** 提示文 **
::::

三国志屈指のエリート一族という事もあって曹操の親類も軒並み優秀だが、演義などの創作では敵役という事もあって作中では総じて「劉備軍の噛ませ犬」という印象が強い。

特に、単福こと徐庶に手玉に取られた曹仁は、自分のように演義(正確には『横山三国志』)から入った人間には劉備軍にやられるピエロという印象しかない。

演義の記述と印象だけで語るのはフェアではないので、正史では曹仁はどのように書かれているだろうか。

今回は、演義では語られない曹仁の実像に迫る。

官渡の戦いまでの大活躍

曹仁の実像

画像 : 曹仁 wiki c

曹操の同族である曹仁は、若い頃から武芸が得意で、弓術、馬術、狩猟を好んだ。

正確に曹操の元に加わった時期は書かれていないが、豪傑が蜂起した際に密かに手勢千人を集め、徐州を拠点に暴れ回ったという。

その後、曹操の配下となり、別部司馬・行厲鋒校尉の地位が与えられた。

それ以降も参戦した戦に於いて大きな手柄を立てたという記述が目立ち、曹操軍の中でもかなり優秀な武将だった事が分かる。

なお、天下分け目の戦いとなった官渡の戦いに於ける曹仁の活躍だが、当時袁紹に着いていた劉備が攻め落とした領地を奪還し、劉備自身も撃破する戦果を挙げている。

また、袁紹が韓猛を別動隊として使って裏から曹操軍を分断させようとしたが、曹仁が韓猛を撃ち破り、ピンチの芽を刈り取る活躍を見せている。

演義ではやられ役?

::::

** 指示 A **
提示文によると、曹操の配下となった曹仁に与えられた地位は何ですか?
** 指示 B **
提示文の「曹操の同族である曹仁は、若い頃から武芸が得意で、弓術、馬術、狩猟を好んだ。」という一文を英語に訳してもらえますか?

[ページと画面の位置指定データ]
::::

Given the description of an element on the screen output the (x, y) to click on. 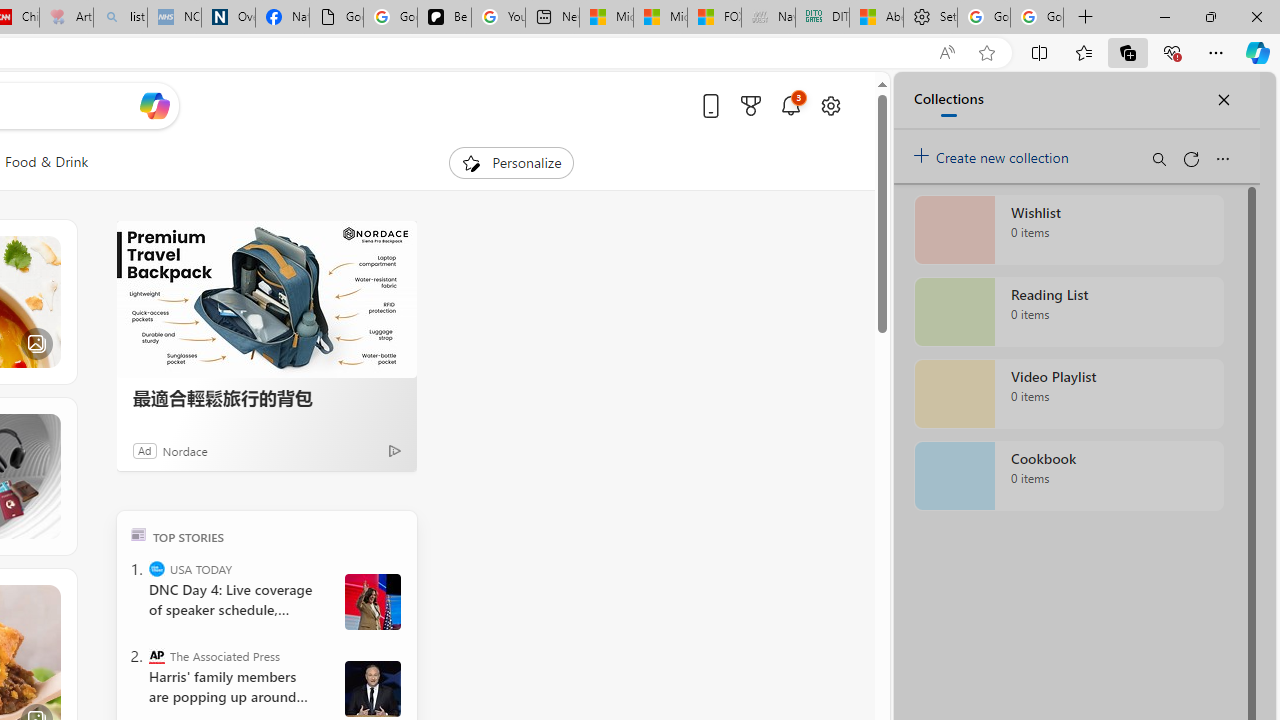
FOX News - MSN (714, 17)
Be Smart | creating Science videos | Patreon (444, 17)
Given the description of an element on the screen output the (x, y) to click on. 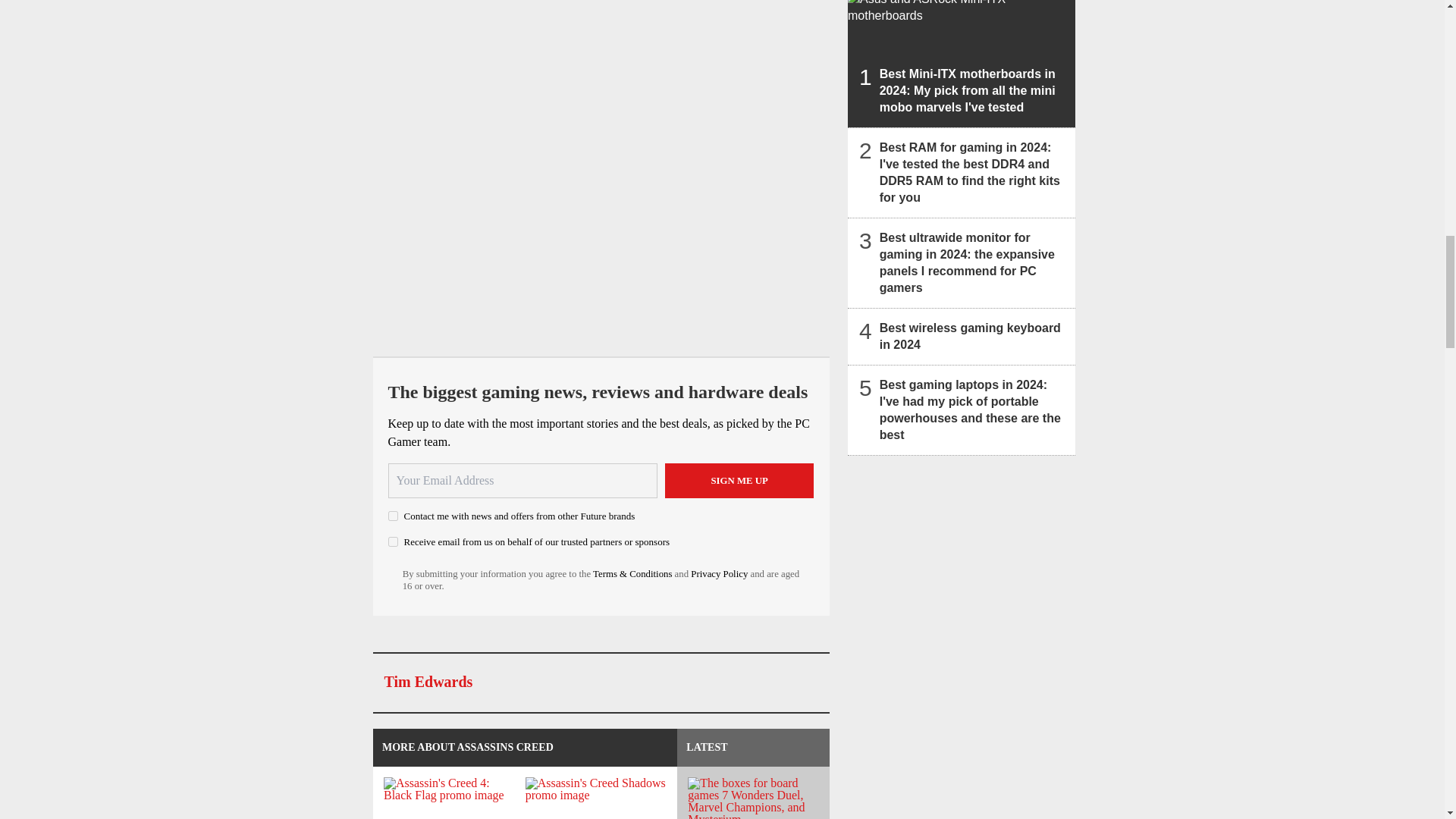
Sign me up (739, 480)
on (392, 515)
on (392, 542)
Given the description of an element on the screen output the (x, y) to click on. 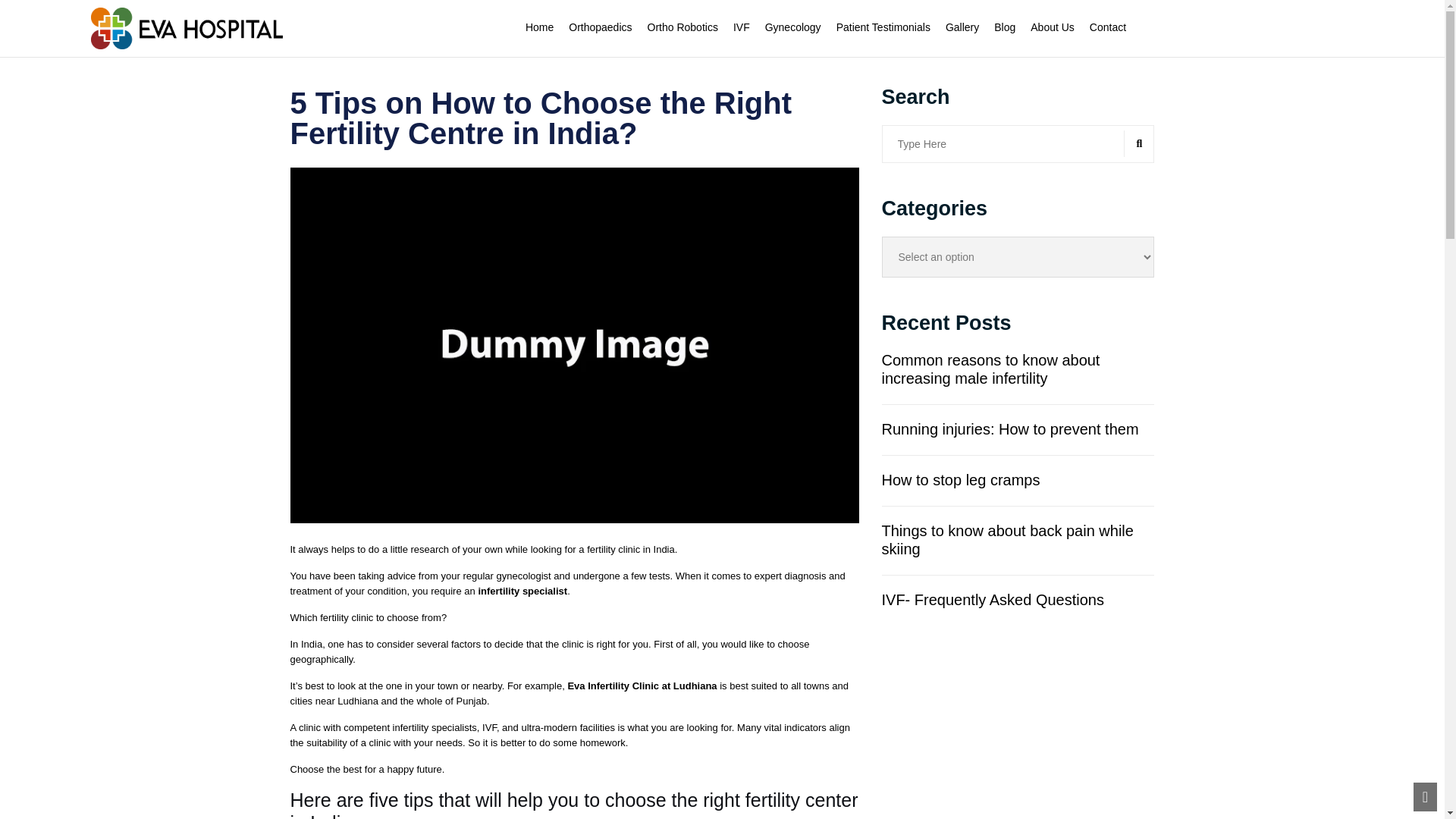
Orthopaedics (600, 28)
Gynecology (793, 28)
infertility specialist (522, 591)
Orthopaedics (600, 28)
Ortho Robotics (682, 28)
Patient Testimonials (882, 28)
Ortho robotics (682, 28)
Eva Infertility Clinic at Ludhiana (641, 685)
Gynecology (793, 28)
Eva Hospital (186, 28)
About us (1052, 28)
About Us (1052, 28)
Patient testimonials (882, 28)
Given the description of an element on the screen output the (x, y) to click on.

::::

** 解答 A **
別部司馬・行厲鋒校尉の地位です。

** 解答 B **
Cao Ren, a member of Cao Cao's clan, was skilled in the martial arts from a young age and was fond of archery, horsemanship, and hunting.